¿Cuántas veces nos preguntamos mientras disfrutamos de una botella de vino, lo que habrá tenido que ocurrir, desde que se plantó la viña, se cortó el racimo y se obtuvo el caldo, hasta el momento en el que lo degustamos?
¿Cómo puede ser que el mosto natural de una fruta, sin añadir ningún tipo de producto que altere su contenido o evolución, pueda llegar a crear más de 15 grados de alcohol, gas carbónico y un sinfín de variedades aromáticas, cromáticas y gustativas?
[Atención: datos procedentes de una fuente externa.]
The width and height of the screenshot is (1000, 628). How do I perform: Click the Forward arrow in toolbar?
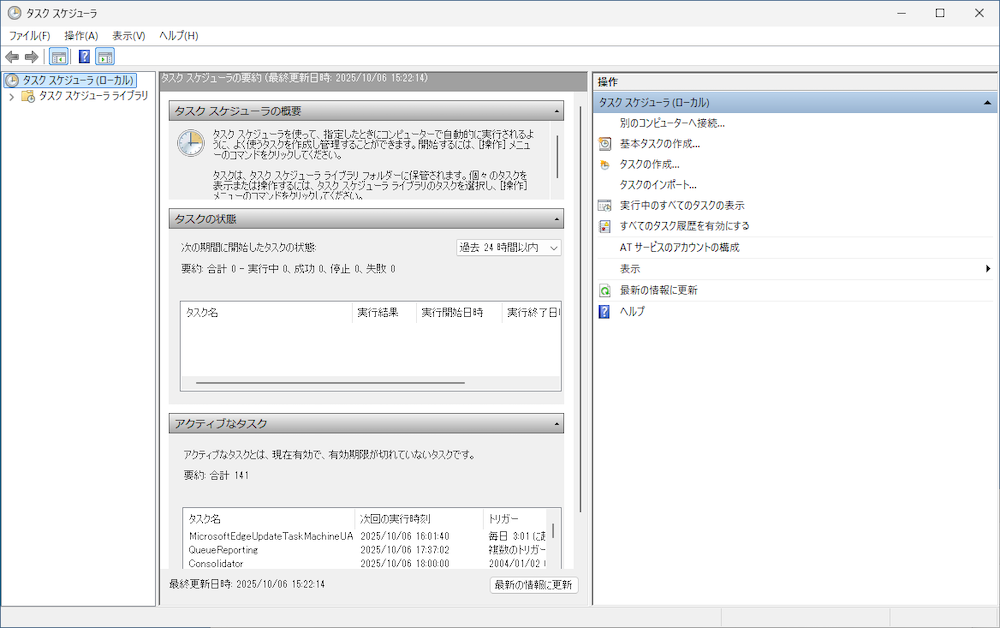pyautogui.click(x=31, y=57)
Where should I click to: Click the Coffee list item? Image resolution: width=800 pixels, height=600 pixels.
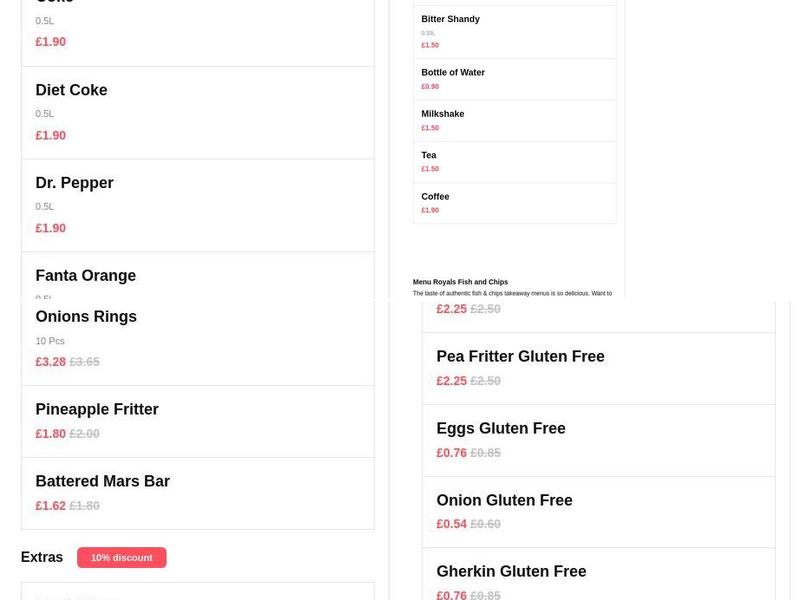click(x=435, y=196)
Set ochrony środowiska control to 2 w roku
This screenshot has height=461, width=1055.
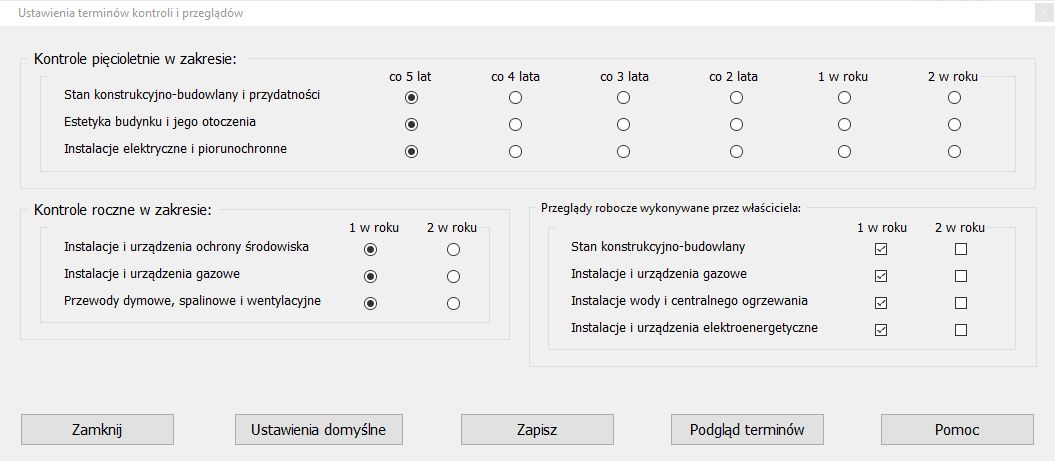pos(453,249)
Además, ¿cómo pueden ser tan distintos, en aromas o sabores, dos vinos de la misma bodega y zona? Esta diferencia la pueden determinar la edad de la viña, la pluviometría de cada año, la orientación y el suelo de cada pago, la variedad o tipo de uva y, en muchos casos, la diferencia de dos o tres días en la vendimia.
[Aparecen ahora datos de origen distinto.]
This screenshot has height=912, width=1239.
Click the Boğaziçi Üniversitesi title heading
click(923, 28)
Y también, dependiendo del trato que se le dé a la viña, éste influye en la cantidad de polifenoles (esas pequeñas sustancias químicas que poseen todas las frutas y a los que tantos beneficios para la salud se les atribuyen).
Cientos de variedades, de formas distintas de elaboración, de regiones del mundo o, simplemente, unos pocos grados en la orientación de un viñedo, pueden hacer que dos vinos aparentemente “iguales”, de iguales solo tengan que ambos son vino.